Administrative law – Decisions of administrative tribunals – College of Physicians and Surgeons – Publication ban – Physicians and surgeons – Disciplinary proceedings – Competence – Suspensions – Judicial review – Disclosure – Evidence – Compliance with legislation
Menon v. College of Physicians and Surgeons of New Brunswick,  N.B.J. No. 124, New Brunswick Court of Queen’s Bench, February 25, 2008, W. T. Grant
On February 6, 2007. Dr. Menon was suspended from practising medicine pursuant to an Order by the Executive Committee of the College of Physicians and Surgeons of New Brunswick (the “College”). On February 18, 2007, the Review Committee of the College ordered an assessment of Dr. Menon’s practice and retained two pathologists for that purpose. They delivered a report to the College on May 9, 2007 (the “Assessor’s Report”).
On April 26, 2007 Dr. Menon filed an application for judicial review of the order suspending him. In response to the application, the College filed an Affidavit by Dr. Schollenberg, the Registrar of the College, attaching a copy of the Assessor’s Report.
On May 17, 2007 Dr. Menon filed a motion requesting an order that certain paragraphs of the Schollenberg Affidavit be struck and that the file be sealed. Brunswick News made submissions with respect to the publication ban at this point. At the initial hearing, the Court accepted Dr. Menon’s submissions that as the report was prepared subsequent to the suspension it was not relevant to the issues raised on judicial review. The Court concluded that the Assessor’s Report and the options open to the College under the Medical Act were not relevant and should be removed from the Affidavits.
Following the judicial review, the Court ordered that the College convene a Board of Inquiry into the complaints against Dr. Menon. That proceeding resulted in an agreement between the College and Dr. Menon resolving all outstanding matters related to the status of his medical licence.
On or about February 11, 2008, the Miramichi Regional Health Authority (the “MRHA”) revealed it was investigating approximately 15,000 cases handled by Dr. Menon. This was reported in the media in the days following. On February 13, 2008, the College filed a motion requesting that it be permitted to release the Assessor’s Report to the MRHA. Following this, Brunswick News and CBC filed a motion requesting that the publication ban with respect to the Assessor’s Report be immediately removed.
With respect to the publication ban, the Court noted that the onus is on the person seeking such a ban to prove it is necessary, citing Dagenais v. CBC  3 S.C.R. 835. Once the Court is satisfied that circumstances have changed since the initial ban, the onus shifts back to the person supporting the publication ban to prove that its continuation is necessary. In this case, the publication ban was ordered with respect to evidence that was concurrently ruled inadmissible as the Court was concerned that Dr. Menon may be prejudiced in the judicial review hearing by further publication of inadmissible evidence. Once the judicial review was complete, circumstances had changed and the need to ensure that Dr. Menon did not suffer prejudice by reason of further publication no longer existed. Consequently, there was a change in circumstances which gave rise to the publication ban in the first instance. The Court held that there was no evidence before it that a continuation of the publication ban was necessary to prevent serious risk to the proper administration of justice. The reasons advanced by Dr. Menon did not satisfy the Court that the salutary effects of continuing the ban outweighed its deleterious effects and ordered that the ban be dissolved subject to the proviso that the identity of any complainant or patient not be published or broadcast in any way.

- _Problem set_:
a) Decide whether each statement agrees with the case summary, answering yes or no and quoting the words that settle it. (i) The Review Committee retained three pathologists to assess Dr. Menon's practice. (ii) The Executive Committee's order suspended Dr. Menon from practising medicine. (iii) The Court lifted the publication ban with no conditions attached.
b) Rewrite the case summary's paragraph beginning "On or about February 11, 2008" as a list, keeping its main facts.
c) According to the case summary, who swore the affidavit that the College filed in response to the judicial review application?
The rows that follow are separate material and have no connection to the case summary.

- _Stored data_:
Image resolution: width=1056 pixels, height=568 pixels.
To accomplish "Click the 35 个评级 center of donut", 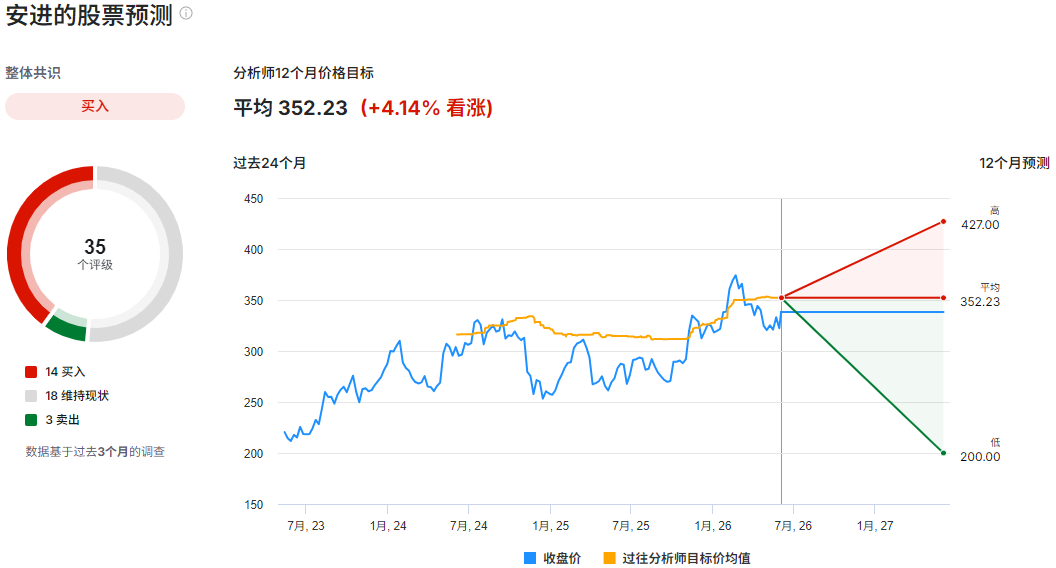I will 95,254.
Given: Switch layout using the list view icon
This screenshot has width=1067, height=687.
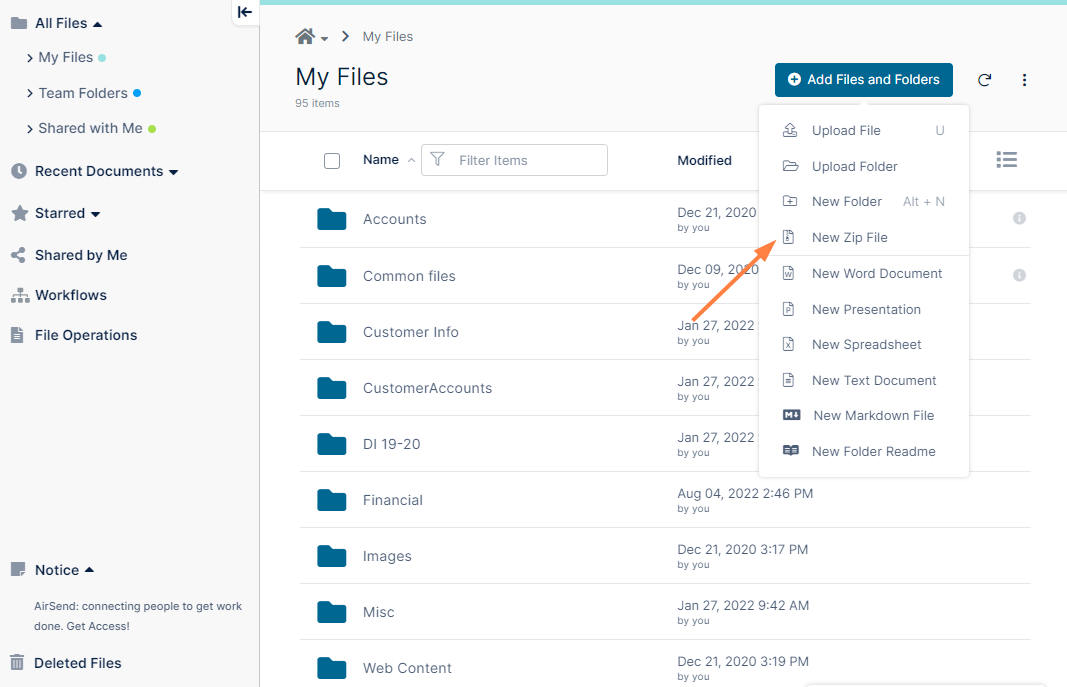Looking at the screenshot, I should [1006, 160].
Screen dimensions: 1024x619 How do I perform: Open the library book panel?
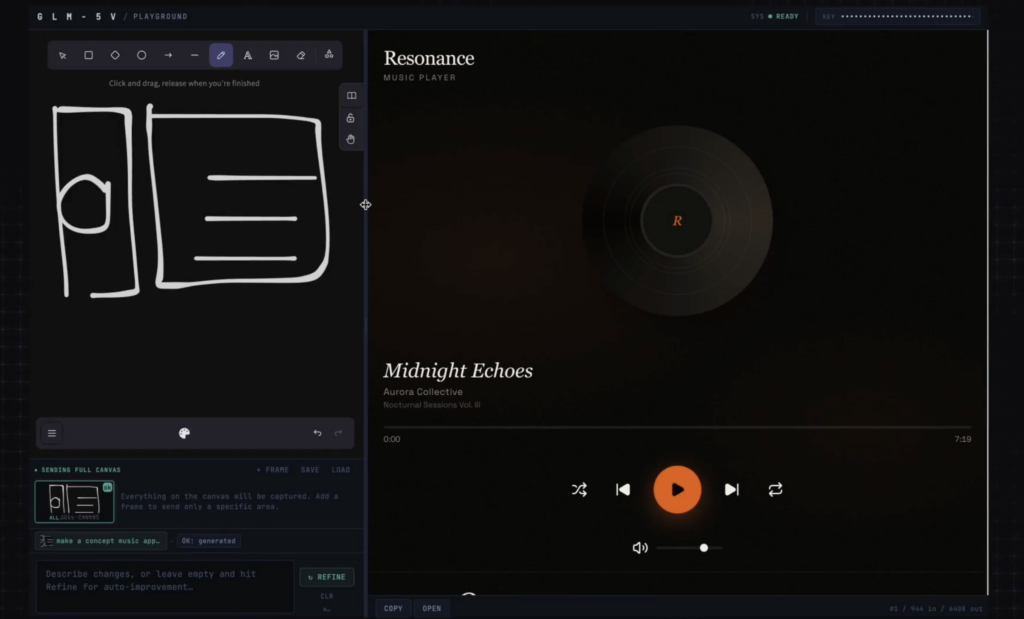pos(351,96)
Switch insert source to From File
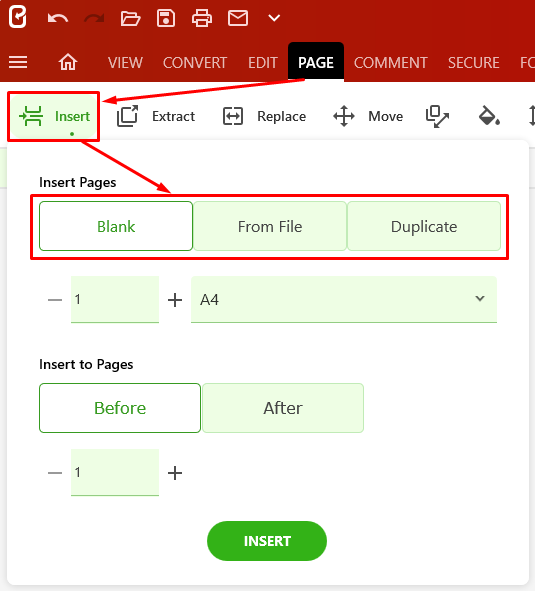 point(270,226)
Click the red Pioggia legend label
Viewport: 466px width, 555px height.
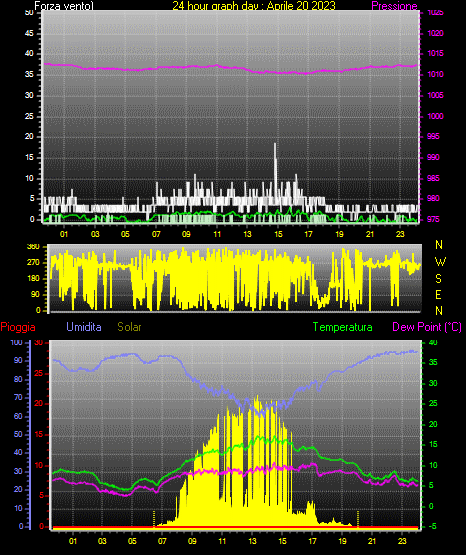18,327

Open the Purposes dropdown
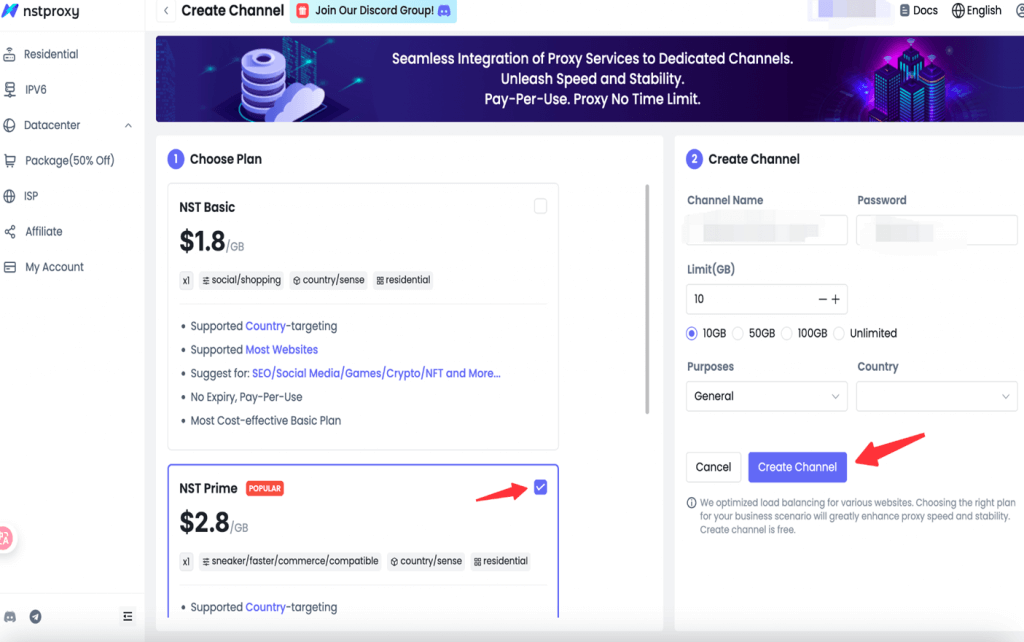coord(767,396)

- _Results in order_:
a)
(i) No: "retained two pathologists for that purpose."
(ii) Yes: "Dr. Menon was suspended from practising medicine pursuant to an Order by the Executive Committee of the College of Physicians and Surgeons of New Brunswick"
(iii) No: "subject to the proviso that the identity of any complainant or patient not be published or broadcast in any way."

b)
- On or about February 11, 2008, the MRHA revealed it was investigating approximately 15,000 cases handled by Dr. Menon.
- The media reported this in the following days.
- On February 13, 2008, the College moved for permission to release the Assessor's Report to the MRHA.
- Brunswick News and CBC then moved for the immediate removal of the publication ban on the Assessor's Report.

c) Dr. Schollenberg, the Registrar of the College.